For more, check out the free events the center is holding to mark its 50th anniversary this week: a screening of archival footage at International House (3701 Chestnut St.) Oct. 19 at 7 p.m.; and a symposium with historians and archivists at Temple Performing Arts Center (1801 N. Broad St.), Oct. 20 at 11 a.m.
1958. A WPVI clip shows the opening of the Schuylkill Expressway, which required eminent domain of rowhouse neighborhoods and parkland to carve a path into the city. "There was traffic from day one," Pettit said.
1953. A group of Catholic school girls claimed to see an apparition of the Virgin Mary in a bush in Fairmount Park at 51st and Parkside Avenues. KYW footage from that September shows the frenzy that followed: More than 50,000 faithful showed up to pay their respects over the next month, festooning the bush with rosaries and cash offerings, in hopes that she would make a repeat appearance. She never did, but the Vision Bush remains there, in the shadow of the Mann Music Center.

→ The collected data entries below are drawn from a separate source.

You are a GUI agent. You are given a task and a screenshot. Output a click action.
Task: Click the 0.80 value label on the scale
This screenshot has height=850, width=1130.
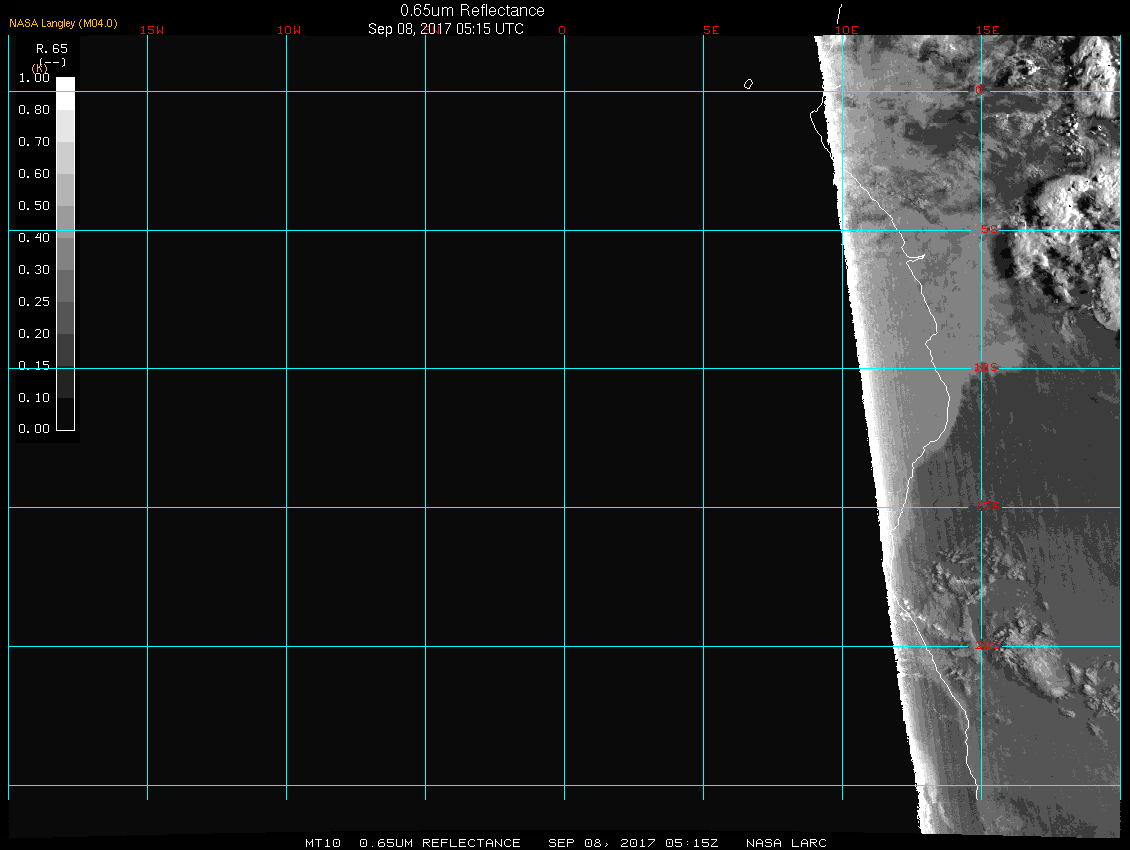34,110
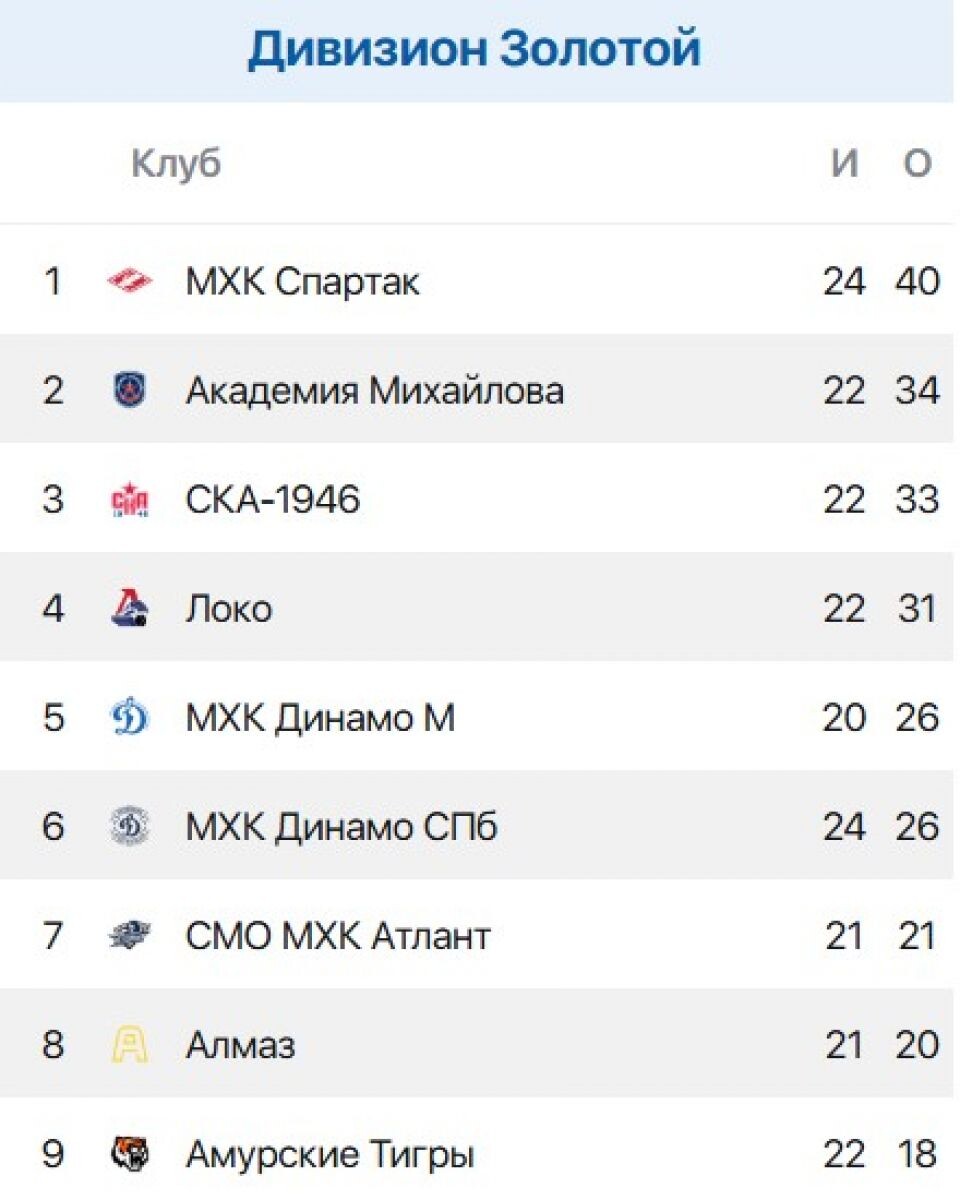Click the СКА-1946 club logo
Viewport: 960px width, 1200px height.
pos(130,499)
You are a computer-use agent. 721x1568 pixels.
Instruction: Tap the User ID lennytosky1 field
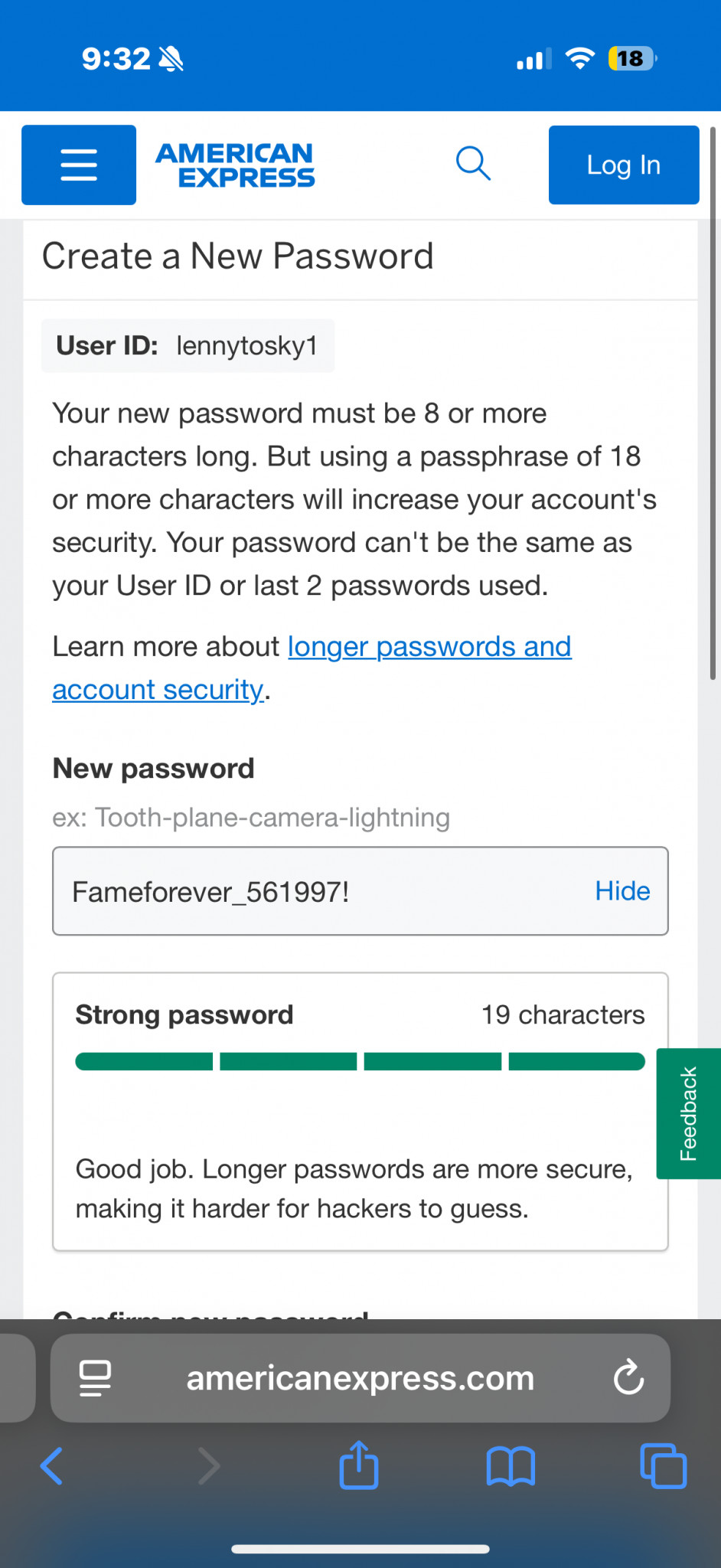pos(188,346)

1965. Philadelphians are familiar with the Divine Lorraine, until recently an elegant ruin overlooking Broad Street. KYW footage that aired in 1965 following the death of Father Divine, founder of the International Peace Mission Movement, showed events at Woodmont, the Gladwyne estate that was the movement's headquarters. He's seen with Mother Divine, who took over leadership of the church after his death.
1969. Before Joe Frazier bested Muhammad Ali in the 1971 Fight of the Century in Madison Square Garden, they had a lesser-known faceoff: in a Police Athletic League rec center in North Philadelphia. Footage from KYW shows Frazier throwing shade in the locker room in advance of the bout. "There was some joke that the fight was going to break out right there."
1970. "For better or for worse, Philly is arguably the graffiti capital, and Cool Earl is one of the earliest and best-known writers," Pettit said. Here, a TV newsman interviews a teenage Cool Earl, protecting his identity.
1970. Not long after Johnny Cash performed live at San Quentin, Philadelphia county inmates were treated to their own concert, from the 1970s Native American rock band Redbone. The concert, a few nights before New Year's, was broadcast live on television.
1976. The Bicentennial was a landmark event for the city. Footage from WPVI shows neighborhoods preparing – and also protests, from African American folks who thought that they weren't included in the planning process.